▸ **Problem**
Find each line in the material below that includes the word "circle", and copy those lines out.

Word and element pointing entries:
□ □ □

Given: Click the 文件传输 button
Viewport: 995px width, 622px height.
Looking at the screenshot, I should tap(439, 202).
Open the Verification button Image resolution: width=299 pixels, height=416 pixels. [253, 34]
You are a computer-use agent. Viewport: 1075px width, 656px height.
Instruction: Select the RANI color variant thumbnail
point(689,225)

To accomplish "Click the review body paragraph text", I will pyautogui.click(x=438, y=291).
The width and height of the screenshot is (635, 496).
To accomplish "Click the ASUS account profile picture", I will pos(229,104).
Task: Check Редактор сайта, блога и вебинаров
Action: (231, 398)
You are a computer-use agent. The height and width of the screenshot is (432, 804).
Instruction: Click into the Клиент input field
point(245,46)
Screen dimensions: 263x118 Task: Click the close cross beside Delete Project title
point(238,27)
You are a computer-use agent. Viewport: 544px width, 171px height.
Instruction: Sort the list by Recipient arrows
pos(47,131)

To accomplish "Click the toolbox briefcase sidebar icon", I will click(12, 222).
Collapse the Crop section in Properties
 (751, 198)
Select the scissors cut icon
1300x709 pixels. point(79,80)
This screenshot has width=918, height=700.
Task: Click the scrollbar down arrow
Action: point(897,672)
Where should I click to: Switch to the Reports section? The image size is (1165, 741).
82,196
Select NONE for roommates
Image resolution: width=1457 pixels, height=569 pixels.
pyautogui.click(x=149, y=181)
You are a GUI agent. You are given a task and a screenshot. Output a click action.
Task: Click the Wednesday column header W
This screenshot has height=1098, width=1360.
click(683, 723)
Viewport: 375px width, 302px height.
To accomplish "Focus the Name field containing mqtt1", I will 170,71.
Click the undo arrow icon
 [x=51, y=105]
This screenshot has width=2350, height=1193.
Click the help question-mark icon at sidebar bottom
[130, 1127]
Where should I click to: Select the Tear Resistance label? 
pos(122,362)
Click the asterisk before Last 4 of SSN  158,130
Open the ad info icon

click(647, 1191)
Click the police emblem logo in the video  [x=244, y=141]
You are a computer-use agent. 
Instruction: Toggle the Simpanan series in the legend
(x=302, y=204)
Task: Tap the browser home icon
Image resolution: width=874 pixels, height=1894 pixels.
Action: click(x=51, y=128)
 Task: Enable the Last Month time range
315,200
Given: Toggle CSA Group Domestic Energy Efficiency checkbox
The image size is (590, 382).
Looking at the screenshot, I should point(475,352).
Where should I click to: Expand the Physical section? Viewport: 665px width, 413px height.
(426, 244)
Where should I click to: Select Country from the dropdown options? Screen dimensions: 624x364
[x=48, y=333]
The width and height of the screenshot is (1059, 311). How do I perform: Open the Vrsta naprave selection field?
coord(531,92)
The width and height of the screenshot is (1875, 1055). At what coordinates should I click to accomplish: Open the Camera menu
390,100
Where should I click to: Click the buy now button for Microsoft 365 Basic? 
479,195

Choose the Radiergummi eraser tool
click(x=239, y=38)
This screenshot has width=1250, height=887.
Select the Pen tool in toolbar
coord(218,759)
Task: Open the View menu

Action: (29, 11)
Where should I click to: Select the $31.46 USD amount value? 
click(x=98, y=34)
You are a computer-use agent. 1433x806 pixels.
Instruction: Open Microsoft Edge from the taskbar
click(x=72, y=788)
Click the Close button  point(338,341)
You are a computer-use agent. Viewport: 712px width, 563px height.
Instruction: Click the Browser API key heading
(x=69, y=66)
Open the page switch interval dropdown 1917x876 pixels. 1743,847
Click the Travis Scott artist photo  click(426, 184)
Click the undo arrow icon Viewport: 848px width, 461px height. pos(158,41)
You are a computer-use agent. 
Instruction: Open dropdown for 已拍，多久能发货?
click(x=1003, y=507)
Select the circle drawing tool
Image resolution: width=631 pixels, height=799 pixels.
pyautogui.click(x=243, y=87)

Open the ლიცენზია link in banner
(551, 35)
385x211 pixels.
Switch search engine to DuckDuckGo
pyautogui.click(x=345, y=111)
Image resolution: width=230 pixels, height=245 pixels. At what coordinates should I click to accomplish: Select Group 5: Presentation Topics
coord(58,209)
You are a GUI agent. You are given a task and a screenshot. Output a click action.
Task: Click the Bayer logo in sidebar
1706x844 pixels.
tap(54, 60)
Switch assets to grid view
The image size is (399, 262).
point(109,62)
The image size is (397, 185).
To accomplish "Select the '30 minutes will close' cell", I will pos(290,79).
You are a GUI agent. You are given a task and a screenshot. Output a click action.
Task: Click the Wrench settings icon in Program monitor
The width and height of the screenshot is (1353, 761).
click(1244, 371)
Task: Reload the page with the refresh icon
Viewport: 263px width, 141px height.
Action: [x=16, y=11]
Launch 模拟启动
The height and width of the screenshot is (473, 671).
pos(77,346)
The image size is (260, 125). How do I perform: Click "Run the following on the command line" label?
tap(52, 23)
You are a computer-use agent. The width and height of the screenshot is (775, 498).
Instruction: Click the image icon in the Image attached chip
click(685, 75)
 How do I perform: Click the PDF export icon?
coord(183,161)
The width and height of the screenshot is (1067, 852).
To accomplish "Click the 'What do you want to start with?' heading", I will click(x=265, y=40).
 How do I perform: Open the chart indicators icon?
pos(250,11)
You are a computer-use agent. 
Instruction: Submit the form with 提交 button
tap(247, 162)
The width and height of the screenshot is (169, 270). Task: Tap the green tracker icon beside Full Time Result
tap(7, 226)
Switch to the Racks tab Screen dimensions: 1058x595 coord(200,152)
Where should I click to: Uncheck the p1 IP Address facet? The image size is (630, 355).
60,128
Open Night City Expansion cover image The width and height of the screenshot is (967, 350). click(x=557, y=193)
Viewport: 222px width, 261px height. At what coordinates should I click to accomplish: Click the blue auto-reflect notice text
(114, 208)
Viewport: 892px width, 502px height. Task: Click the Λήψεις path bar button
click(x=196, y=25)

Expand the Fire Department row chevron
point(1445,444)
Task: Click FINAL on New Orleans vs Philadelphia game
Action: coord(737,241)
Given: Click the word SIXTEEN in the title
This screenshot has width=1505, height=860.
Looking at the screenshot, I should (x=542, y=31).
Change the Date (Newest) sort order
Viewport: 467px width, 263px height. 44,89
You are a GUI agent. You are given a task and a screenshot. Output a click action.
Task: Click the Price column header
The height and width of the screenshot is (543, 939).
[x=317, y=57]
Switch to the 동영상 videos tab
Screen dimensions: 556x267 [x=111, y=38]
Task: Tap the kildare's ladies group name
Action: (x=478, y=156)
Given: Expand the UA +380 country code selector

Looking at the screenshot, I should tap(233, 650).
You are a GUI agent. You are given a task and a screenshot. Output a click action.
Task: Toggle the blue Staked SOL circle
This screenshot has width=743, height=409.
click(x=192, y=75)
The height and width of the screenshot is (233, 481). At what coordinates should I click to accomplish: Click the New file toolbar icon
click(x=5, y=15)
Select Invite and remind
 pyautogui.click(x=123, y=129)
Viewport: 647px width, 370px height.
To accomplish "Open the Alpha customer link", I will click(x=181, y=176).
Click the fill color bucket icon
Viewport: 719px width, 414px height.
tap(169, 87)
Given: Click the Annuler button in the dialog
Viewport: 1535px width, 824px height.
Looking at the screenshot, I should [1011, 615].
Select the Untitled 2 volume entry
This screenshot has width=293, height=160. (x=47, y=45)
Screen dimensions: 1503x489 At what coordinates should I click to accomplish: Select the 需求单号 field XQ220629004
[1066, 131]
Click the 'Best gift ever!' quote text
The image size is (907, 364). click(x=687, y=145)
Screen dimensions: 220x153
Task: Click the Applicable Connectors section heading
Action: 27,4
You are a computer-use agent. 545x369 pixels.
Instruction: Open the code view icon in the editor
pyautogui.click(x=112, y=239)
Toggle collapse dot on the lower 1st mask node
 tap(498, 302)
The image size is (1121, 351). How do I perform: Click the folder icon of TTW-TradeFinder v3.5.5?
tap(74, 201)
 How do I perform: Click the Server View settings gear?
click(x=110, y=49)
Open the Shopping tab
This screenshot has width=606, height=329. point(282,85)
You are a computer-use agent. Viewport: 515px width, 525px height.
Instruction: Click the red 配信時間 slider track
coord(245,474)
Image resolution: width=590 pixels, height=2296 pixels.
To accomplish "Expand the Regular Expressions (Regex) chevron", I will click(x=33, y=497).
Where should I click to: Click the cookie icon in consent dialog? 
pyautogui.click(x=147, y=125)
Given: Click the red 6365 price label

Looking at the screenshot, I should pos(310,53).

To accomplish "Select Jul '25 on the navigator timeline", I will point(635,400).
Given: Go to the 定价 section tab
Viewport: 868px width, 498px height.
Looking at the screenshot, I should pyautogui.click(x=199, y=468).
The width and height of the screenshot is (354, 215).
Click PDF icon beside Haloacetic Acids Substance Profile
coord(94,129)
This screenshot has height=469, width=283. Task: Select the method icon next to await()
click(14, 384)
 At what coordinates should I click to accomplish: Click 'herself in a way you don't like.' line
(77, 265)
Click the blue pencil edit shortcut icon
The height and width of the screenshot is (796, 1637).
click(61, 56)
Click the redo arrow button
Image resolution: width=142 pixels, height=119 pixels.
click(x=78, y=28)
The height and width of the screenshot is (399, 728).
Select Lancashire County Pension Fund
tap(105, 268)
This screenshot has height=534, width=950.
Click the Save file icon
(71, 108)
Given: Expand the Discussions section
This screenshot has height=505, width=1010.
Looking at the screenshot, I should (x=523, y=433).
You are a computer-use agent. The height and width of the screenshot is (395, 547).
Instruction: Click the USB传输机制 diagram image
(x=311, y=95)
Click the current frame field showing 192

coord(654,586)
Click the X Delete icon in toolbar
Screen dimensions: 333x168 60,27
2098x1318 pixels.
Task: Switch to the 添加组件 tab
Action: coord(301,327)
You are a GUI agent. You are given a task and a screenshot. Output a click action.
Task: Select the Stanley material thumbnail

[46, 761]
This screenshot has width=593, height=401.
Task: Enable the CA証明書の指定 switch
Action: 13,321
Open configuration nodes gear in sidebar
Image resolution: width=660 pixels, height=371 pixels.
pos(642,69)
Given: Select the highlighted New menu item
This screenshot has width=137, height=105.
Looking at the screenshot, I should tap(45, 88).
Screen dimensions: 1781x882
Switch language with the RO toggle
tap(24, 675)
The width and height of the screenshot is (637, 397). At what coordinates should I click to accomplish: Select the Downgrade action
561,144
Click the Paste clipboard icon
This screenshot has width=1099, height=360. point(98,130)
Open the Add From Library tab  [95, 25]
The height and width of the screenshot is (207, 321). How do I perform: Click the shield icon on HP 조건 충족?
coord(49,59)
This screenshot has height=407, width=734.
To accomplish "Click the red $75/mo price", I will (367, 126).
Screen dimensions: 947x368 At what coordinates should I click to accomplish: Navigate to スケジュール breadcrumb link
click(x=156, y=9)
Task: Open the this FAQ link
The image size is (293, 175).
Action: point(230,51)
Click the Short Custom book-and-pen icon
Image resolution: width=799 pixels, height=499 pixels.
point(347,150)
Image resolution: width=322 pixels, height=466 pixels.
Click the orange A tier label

□ □ □

▸ **Task answer**
Select the circle drawing tool
Task: Toggle the blue Staked SOL circle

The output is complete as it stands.